A demanda brasileira por diesel B deve alcançar um novo recorde em 2027, apesar da expectativa de desaceleração no ritmo de crescimento. Projeção da StoneX indica consumo de 71,4 milhões de metros cúbicos no próximo ano, o que representaria o 11º recorde anual consecutivo.
A consultoria estima crescimento de 1,2% nas vendas em 2027, abaixo do avanço previsto para este ano. Entre os fatores que podem limitar uma expansão mais forte estão os possíveis impactos do El Niño sobre a produção agrícola, além dos efeitos das tarifas norte-americanas e do cenário inflacionário global sobre a indústria.
Apesar das incertezas, a avaliação é de que a economia brasileira deve continuar crescendo em 2027, embora em ritmo mais moderado.
Regionalmente, a expectativa é de maior expansão do consumo de diesel no Sul do país. A perspectiva de recuperação da produção de soja tende a elevar a movimentação de cargas e a demanda pelo combustível principalmente no Rio Grande do Sul e no Paraná.
No primeiro semestre de 2026, as vendas de diesel B somaram 33,9 milhões de metros cúbicos. Para a segunda metade do ano, a projeção é de crescimento de 1,5% na comparação com o mesmo período de 2025, chegando a 36,6 milhões de metros cúbicos.
A preparação para a safra 2026/27 de soja também deve contribuir para a demanda, com o aumento sazonal do transporte de fertilizantes, sementes e outros insumos até as regiões produtoras. Diante desse cenário, a StoneX manteve a estimativa de consumo de 70,6 milhões de metros cúbicos de diesel B em 2026, avanço de 1,6% em relação ao ano anterior.
Biodiesel também avança
O mercado de biodiesel apresenta ritmo de crescimento ainda mais elevado. No primeiro semestre deste ano, as vendas atingiram 4,9 milhões de metros cúbicos, alta de 8,4% sobre igual período de 2025.
O avanço está relacionado principalmente ao aumento da mistura obrigatória de biodiesel no diesel comercializado no país, já que, durante parte de 2025, ainda vigorava o percentual B14.
Para 2027, entretanto, as projeções dependem da política adotada para a mistura.
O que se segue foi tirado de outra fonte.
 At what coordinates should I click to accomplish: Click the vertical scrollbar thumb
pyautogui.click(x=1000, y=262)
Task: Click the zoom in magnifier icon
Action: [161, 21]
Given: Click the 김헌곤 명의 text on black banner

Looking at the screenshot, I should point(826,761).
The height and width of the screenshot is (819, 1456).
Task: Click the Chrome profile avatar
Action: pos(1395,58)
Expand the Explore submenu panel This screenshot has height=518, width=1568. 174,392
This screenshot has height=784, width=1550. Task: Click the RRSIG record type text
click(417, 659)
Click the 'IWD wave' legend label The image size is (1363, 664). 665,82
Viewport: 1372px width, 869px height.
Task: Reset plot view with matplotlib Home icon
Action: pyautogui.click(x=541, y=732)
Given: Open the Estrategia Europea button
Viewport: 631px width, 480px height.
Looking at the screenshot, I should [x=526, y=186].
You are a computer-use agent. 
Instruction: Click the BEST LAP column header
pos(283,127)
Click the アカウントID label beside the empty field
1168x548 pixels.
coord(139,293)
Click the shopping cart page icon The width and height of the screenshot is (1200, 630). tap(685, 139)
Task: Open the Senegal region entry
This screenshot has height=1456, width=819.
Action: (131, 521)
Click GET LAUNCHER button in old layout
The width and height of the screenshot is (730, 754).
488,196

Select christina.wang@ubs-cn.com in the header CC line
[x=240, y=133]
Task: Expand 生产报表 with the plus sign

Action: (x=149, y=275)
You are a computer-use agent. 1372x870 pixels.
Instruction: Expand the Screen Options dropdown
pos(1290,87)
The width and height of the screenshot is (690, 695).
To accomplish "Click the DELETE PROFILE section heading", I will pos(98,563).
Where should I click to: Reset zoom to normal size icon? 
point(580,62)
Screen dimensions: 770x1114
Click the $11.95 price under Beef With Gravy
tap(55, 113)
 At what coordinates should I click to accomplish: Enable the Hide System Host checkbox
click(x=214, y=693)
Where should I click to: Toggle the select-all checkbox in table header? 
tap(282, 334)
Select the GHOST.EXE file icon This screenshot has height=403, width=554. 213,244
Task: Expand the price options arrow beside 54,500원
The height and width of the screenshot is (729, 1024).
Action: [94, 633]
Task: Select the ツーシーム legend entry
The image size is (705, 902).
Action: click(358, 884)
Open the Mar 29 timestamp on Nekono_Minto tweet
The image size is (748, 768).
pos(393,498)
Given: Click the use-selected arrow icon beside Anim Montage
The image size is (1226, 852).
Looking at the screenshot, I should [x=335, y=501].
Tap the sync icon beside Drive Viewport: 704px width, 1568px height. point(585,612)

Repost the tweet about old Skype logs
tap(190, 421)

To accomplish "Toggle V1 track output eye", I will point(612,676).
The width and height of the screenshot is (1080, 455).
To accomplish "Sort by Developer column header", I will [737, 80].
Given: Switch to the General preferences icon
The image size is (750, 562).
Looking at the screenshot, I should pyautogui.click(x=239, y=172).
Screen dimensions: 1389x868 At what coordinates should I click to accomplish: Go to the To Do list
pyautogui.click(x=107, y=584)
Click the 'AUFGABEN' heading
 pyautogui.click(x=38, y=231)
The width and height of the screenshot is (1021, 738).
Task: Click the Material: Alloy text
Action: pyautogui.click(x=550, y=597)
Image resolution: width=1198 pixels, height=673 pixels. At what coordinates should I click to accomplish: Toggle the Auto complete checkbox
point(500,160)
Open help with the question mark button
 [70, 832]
Os testes de viabilidade para uma eventual ampliação até o B20 deverão ser concluídos até fevereiro, segundo as expectativas consideradas pela consultoria.
Em um primeiro cenário, com manutenção da mistura em 15%, as vendas de biodiesel acompanhariam o desempenho do diesel B, com crescimento estimado em 1,2%.
Em uma hipótese mais favorável ao setor, a adoção do B16 ocorreria já em março de 2027. Nesse caso, o consumo de biodiesel poderia crescer 9% em relação a 2026 e alcançar 11,23 milhões de metros cúbicos.
Independentemente do cenário, a expectativa é de aumento no uso de óleo de soja como matéria-prima para a produção do biocombustível. Além da expansão do volume total, a commodity pode recuperar participação em relação a outros insumos utilizados pelas usinas.
A StoneX também destaca o comportamento do sebo bovino. Com as tarifas impostas aos produtos brasileiros dificultando o acesso ao mercado dos Estados Unidos, uma parcela maior da matéria-prima tende a permanecer disponível para a indústria nacional de biodiesel.
Em 2026, esse movimento levou a uma revisão das estimativas de participação do sebo bovino, que pode alcançar média de 6,9% e manter patamar semelhante no próximo ano.
Caso a mistura obrigatória de biodiesel seja ampliada, porém, o óleo de soja deverá continuar como principal beneficiado pelo aumento da produção. A estimativa aponta que o volume utilizado pela cadeia pode passar de 8,2 milhões para 8,7 milhões de toneladas, crescimento de 6,1%.